Who would have thought that a little girl from Darliston in Westmoreland would turn out to be a First World scientist who may have discovered a new way to repair damaged nerves?

Now living in Canada , Jamaican-born Dr Patrice Smith and her colleagues at Harvard have discovered a way to repair damaged nerves by allowing the adult brain to respond to repair signals that are induced after injury. Dr Smith explained to Flair in an email interview, that as we get older, we lose the ability to repair damage to the brain and spinal cord, because our nervous system is actively preventing the immune system from sending out repair messages. If we get a cold, for example, the immune system kicks in and helps with our recovery. However, if our brain or spinal cord is damaged, this repair message is blocked. What they have discovered is that this mechanism is blocked by a molecule called SOCS3.

“In the absence of SOCS3, the damaged nerves were able to regenerate themselves in an adult. My hope is that the research will help people who suffer from brain and spinal-cord injuries by helping to repair the injuries they may have received in an accident, or just through the natural ageing process,” said Dr Smith.

A curious child

She said she has always been interested in how things work.
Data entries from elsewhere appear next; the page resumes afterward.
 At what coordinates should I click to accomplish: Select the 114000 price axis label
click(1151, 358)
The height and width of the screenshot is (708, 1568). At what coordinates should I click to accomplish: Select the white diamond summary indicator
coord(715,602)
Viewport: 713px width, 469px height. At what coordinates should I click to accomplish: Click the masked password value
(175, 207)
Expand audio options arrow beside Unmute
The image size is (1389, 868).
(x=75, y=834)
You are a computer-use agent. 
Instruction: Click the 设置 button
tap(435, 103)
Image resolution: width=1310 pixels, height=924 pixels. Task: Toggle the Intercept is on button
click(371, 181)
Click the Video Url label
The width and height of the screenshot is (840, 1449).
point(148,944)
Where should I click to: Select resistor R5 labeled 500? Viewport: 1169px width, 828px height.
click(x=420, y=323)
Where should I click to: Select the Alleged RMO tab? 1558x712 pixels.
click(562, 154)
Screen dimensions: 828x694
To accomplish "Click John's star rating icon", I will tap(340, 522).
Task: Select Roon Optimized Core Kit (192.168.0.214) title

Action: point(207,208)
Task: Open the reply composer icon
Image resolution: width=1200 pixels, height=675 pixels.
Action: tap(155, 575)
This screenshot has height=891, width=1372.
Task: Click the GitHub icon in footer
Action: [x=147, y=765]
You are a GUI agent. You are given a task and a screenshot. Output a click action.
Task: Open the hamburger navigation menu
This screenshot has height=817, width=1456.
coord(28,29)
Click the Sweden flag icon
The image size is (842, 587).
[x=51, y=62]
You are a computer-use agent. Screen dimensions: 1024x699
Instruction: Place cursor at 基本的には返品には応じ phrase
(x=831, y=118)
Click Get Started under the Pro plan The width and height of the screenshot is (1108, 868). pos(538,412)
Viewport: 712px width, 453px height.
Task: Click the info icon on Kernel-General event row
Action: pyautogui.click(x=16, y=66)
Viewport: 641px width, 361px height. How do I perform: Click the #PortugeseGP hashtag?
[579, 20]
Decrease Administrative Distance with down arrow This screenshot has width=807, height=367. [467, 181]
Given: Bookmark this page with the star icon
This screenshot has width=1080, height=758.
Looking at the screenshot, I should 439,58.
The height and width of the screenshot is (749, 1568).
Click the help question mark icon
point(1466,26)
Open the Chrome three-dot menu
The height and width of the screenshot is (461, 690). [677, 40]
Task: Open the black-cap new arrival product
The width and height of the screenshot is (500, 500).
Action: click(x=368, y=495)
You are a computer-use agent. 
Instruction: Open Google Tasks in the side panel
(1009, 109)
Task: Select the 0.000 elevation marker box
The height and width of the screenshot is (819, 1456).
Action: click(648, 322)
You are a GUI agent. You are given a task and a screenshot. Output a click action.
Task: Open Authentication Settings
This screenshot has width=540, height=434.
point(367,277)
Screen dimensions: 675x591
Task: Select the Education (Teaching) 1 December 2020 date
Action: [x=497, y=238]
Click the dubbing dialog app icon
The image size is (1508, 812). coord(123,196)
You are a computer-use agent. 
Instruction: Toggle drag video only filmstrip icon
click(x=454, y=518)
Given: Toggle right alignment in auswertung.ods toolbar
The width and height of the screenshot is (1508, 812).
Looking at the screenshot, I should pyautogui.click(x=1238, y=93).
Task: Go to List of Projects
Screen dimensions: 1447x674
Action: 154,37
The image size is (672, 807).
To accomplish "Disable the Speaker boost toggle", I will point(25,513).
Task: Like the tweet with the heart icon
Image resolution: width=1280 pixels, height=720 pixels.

As a child she was very good at taking apart small appliances and seeing whether she could put them back together.

Her interest in how the brain works began when she migrated to Canada , and took up a summer research job in a neuroscience lab at the University of Ottawa, Canada.

Dr Smith grew up with her grandparents because her mother, Elaine, was just 18 years old when she was born and had to move to Kingston to find work. Her mother later got married and migrated to Canada . Dr Smith joined her after completing her studies at Mannings High school in 1995 at the age of 18.

Her CXC results were not recognised in Canada , so she had to repeat her final year in a Canadian high school. She excelled and obtained a scholarship to attend the University of Ottawa . She received the highest average in her graduating year and was awarded a medal by the Ottawa-Carleton education school board. “I felt that my Jamaican education provided a strong framework for this,” she told Flair.

After completing her doctorate in 2005, she received a scholarship from the Canadian Institutes of Health Research (CIHR) to attend Harvard University, which was where she began her current research. The research took about two years to complete. “I am currently working on extending this research in my own lab back in Canada to look at ways of functionally repairing damaged nerves, following spinal cord and brain injury.”

Benefits of hard work

Dr Smith is currently making waves in the scientific world in Canada , but it is hard work that has put her where she is today. She explained that when she first moved to Canada , it was difficult to adapt to the weather, especially the snow. But she notes that she was fortunate to have met and interacted with some wonderful people throughout her career, who have helped her along the way.

Her field is a male-dominated one, but she has persons around her who are generally “accepting” of a female scientist, although she says she has become used to being the only black female (sometimes the only black person) in her circle.

“And I am still not used to being called ‘Dr Smith’.”

Although her job is challenging, she considers herself blessed to be able to do what she loves as a career. The added incentive is that what she is doing will someday help persons suffering from brain and spinal-cord injuries.

Best friend

Dr Smith told Flair that in 2008 she married her best friend, Ryan, who has been her biggest fan and most avid supporter. “I am truly blessed that we found each other (we met in Canada ). Ryan was the one who actually encouraged me to go to Harvard.”

She is currently heading up a medical research lab in Canada , and will continue her research into ways to promote health and well-being.